Essa negação não é apenas simbólica — tem efeitos concretos e devastadores, sobretudo para as pessoas trans negras, que continuam entre as que menos acessam cidadania e direitos conquistados, e as mais violentadas, assassinadas e marginalizadas na sociedade.

Não é coincidência que os grupos que mais perseguem travestis e mulheres trans sejam os mesmos que financiam campanhas contra cotas raciais, negam o genocídio da juventude negra, defendem o encarceramento em massa e o armamento da população, e promovem políticas de morte nas periferias. Trata-se do mesmo projeto de sociedade.

Nesse contexto, a transfobia quando manifesta no campo progressista não é dissidência: é infiltração. Uma rachadura que precisa ser enfrentada com firmeza e urgência.

O silêncio da maioria dos movimentos feministas e antirracistas diante dessa chaga aberta é profundamente alarmante. A omissão diante das múltiplas violências contra pessoas trans, especialmente negras, por óbvio, se converte em conivência. Não há mais espaço para neutralidade, nem tempo para fingir que é possível construir um projeto de emancipação racial e de gênero que não inclua, de forma explícita e enfática, as pessoas trans. O mínimo esperado de um movimento comprometido com a justiça é (re)posicionar-se abertamente contra a transfobia e seus projetos de morte. O mínimo.

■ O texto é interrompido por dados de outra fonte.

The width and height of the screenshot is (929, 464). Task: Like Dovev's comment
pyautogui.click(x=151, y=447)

E precisamos ir além. É urgente que os movimentos feministas e antirracistas encarem com profundidade essa ferida ainda aberta, reconhecendo que a exclusão das pessoas trans escancara o quanto ainda precisamos avançar na revisão das práticas políticas. Porque, sim, a transfobia é ferramenta da colonialidade. Nossa ancestralidade africana não se estrutura na rigidez dos binarismos, nem se limita a padrões heterossexuais, cisgêneros e essencialistas.

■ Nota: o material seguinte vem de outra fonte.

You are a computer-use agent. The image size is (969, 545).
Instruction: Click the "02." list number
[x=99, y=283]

Há uma imensidão de existências dissidentes que foram — e continuam sendo — demonizadas, perseguidas e criminalizadas como parte do legado colonial. Como sistema social, político e econômico fundado na patrulha, na opressão e no controle dos corpos, a cisgeneridade – assim como a branquitude – não é uma estrutura natural ou neutra, mas sim um projeto colonial. Trata-se de uma tecnologia de poder forjada para normatizar existências e garantir a reprodução de hierarquias que sustentam o privilégio cisgênero em detrimento das vidas trans e dissidentes de gênero.

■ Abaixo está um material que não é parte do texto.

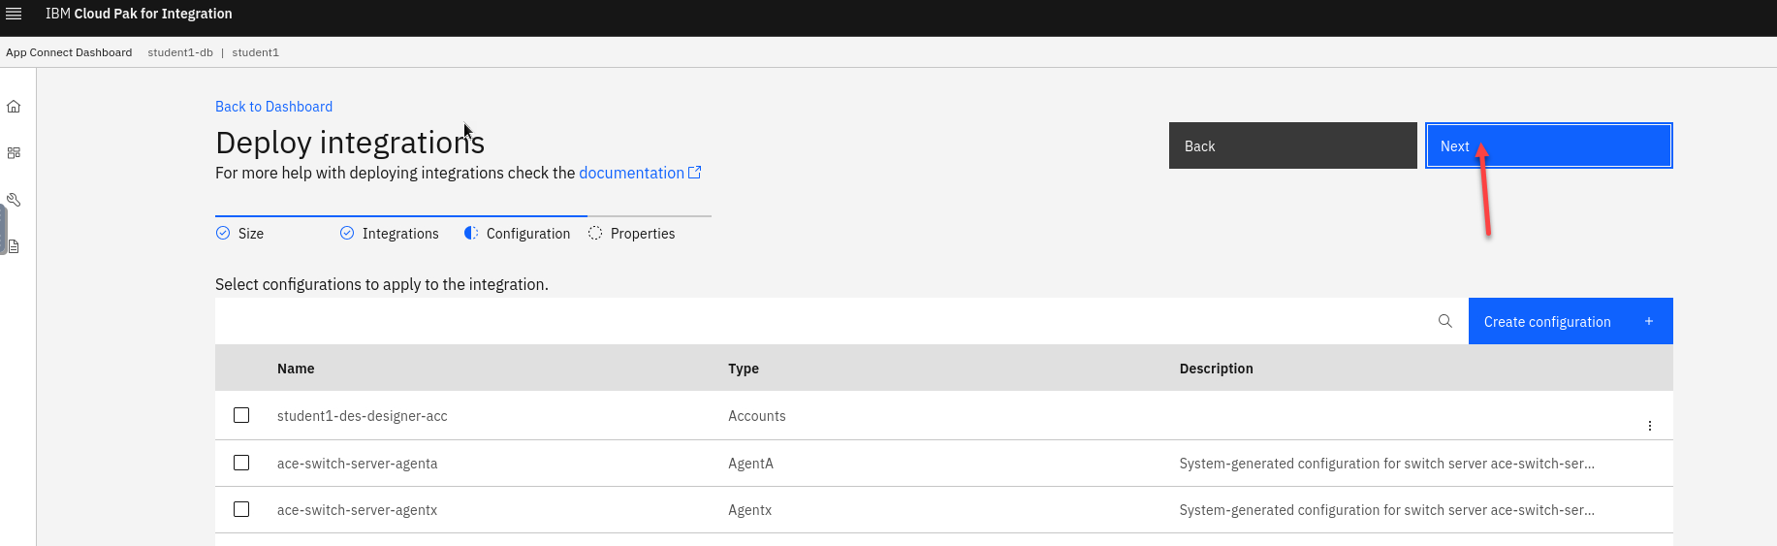Open overflow menu for student1-des-designer-acc row
Screen dimensions: 1777x546
tap(1649, 426)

Assim como o colonialismo impôs um modelo racializado de humanidade, a cisgeneridade consolidou-se como matriz reguladora dos corpos e das subjetividades, convertendo a diversidade de expressões de gênero em anomalias a serem corrigidas, patologizadas ou eliminadas. E tem sido o colonialismo que tem imposto a ideia de um corpo único, naturalizado, binário e normativo. Foi ele que classificou, hierarquizou e exterminou corpos que fugiam dessa norma.

Desconstruir a cisgeneridade, portanto, é confrontar um dos pilares centrais do colonialismo que ainda opera no presente, moldando políticas públicas, imaginários sociais e dispositivos institucionais de exclusão. Ignorar isso é escolher o lado errado da história. É negar a potência transformadora de reconhecer que a luta negra e a luta trans são, na verdade, uma só.

Por isso, é preciso um chamado à reflexão profunda. À autocrítica honesta. Que feminismo é esse que exclui outras mulheres para se afirmar a si mesmo? Que antirracismo é esse que se cala diante do extermínio de corpos trans negros? É urgente repensar esses posicionamentos antes que seja tarde demais.

Estamos num ponto de inflexão. A adesão de setores do feminismo negro à agenda antitrans não é apenas incoerência ideológica — é uma contradição e ameaça concreta à construção de uma sociedade verdadeiramente justa e diversa. É um erro que pode comprometer toda a estrutura das nossas lutas. Precisamos escolher: Ou estamos ao lado da vida, da pluralidade, da justiça e da dignidade de todos os corpos — ou reforçamos os mesmos mecanismos que historicamente nos oprimem. Não há meio-termo.